[Extracted records]
————————

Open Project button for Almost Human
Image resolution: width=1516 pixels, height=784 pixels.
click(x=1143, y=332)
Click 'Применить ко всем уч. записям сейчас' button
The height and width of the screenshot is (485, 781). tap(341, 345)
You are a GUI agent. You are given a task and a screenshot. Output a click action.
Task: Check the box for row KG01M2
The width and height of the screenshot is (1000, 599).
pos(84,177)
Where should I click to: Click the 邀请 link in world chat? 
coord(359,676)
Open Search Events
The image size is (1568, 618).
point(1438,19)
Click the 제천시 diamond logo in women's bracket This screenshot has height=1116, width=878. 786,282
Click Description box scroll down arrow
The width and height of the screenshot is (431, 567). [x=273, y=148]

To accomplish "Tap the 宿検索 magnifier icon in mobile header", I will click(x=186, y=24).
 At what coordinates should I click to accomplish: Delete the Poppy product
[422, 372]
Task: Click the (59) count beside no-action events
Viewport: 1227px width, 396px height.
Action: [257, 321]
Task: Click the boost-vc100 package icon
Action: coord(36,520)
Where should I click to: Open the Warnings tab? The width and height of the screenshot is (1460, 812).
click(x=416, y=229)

————————

- **ACTIVITY**
Copying begins at the line that holds "Click 'Применить ко" and ends at the last line of the data above, with both included and each line kept exactly.

- **WRITTEN RESPONSE**
Click 'Применить ко всем уч. записям сейчас' button
The height and width of the screenshot is (485, 781). tap(341, 345)
You are a GUI agent. You are given a task and a screenshot. Output a click action.
Task: Check the box for row KG01M2
The width and height of the screenshot is (1000, 599).
pos(84,177)
Where should I click to: Click the 邀请 link in world chat? 
coord(359,676)
Open Search Events
The image size is (1568, 618).
point(1438,19)
Click the 제천시 diamond logo in women's bracket This screenshot has height=1116, width=878. 786,282
Click Description box scroll down arrow
The width and height of the screenshot is (431, 567). [x=273, y=148]

To accomplish "Tap the 宿検索 magnifier icon in mobile header", I will click(x=186, y=24).
 At what coordinates should I click to accomplish: Delete the Poppy product
[422, 372]
Task: Click the (59) count beside no-action events
Viewport: 1227px width, 396px height.
Action: [257, 321]
Task: Click the boost-vc100 package icon
Action: coord(36,520)
Where should I click to: Open the Warnings tab? The width and height of the screenshot is (1460, 812).
click(x=416, y=229)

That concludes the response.